§ **Exercise prompt**:
Leave the pictures out while you restate every entry below word for word.

[Pixel coordinate grounding data]
----

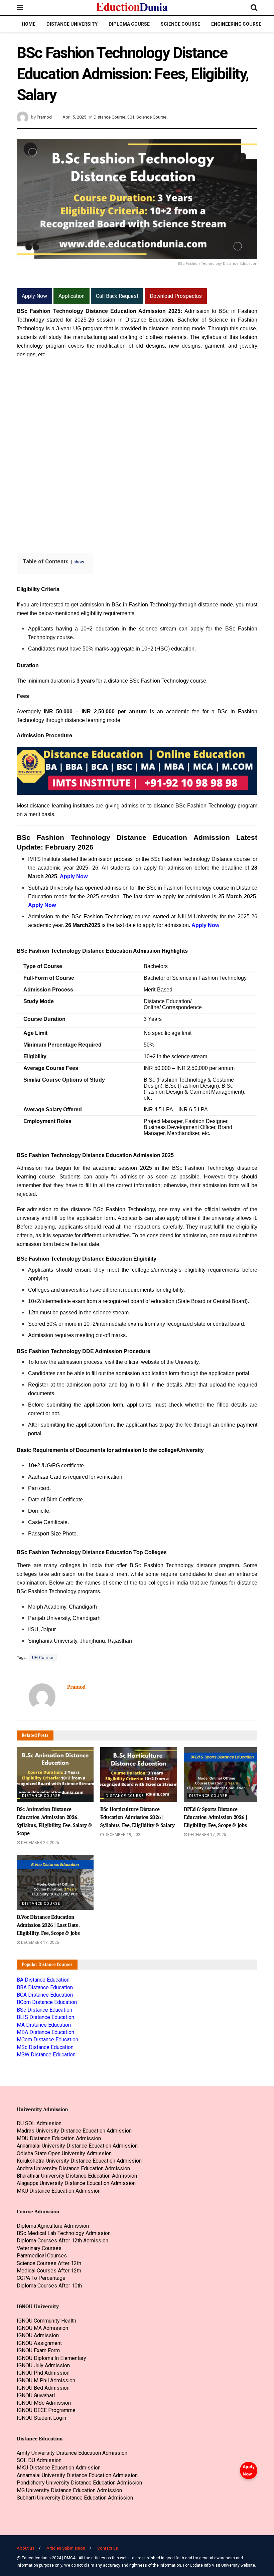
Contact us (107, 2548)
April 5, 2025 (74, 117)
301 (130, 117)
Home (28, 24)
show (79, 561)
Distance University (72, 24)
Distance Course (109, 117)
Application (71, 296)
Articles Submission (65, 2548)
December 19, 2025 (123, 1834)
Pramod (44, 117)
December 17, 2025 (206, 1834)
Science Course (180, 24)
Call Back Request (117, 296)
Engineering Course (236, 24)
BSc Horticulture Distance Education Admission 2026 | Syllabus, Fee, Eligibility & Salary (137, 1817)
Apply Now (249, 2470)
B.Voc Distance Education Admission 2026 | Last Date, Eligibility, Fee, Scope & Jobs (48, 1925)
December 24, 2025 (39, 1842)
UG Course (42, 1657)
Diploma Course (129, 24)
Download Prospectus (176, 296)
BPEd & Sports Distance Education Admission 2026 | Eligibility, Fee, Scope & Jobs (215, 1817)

----

§ **Output for this exercise**:
Contact us (107, 2548)
April 5, 2025 (74, 117)
301 (130, 117)
Home (28, 24)
show (79, 561)
Distance University (72, 24)
Distance Course (109, 117)
Application (71, 296)
Articles Submission (65, 2548)
December 19, 2025 (123, 1834)
Pramod (44, 117)
December 17, 2025 (206, 1834)
Science Course (180, 24)
Call Back Request (117, 296)
Engineering Course (236, 24)
BSc Horticulture Distance Education Admission 2026 | Syllabus, Fee, Eligibility & Salary (137, 1817)
Apply Now (249, 2470)
B.Voc Distance Education Admission 2026 | Last Date, Eligibility, Fee, Scope & Jobs (48, 1925)
December 24, 2025 (39, 1842)
UG Course (42, 1657)
Diploma Course (129, 24)
Download Prospectus (176, 296)
BPEd & Sports Distance Education Admission 2026 | Eligibility, Fee, Scope & Jobs (215, 1817)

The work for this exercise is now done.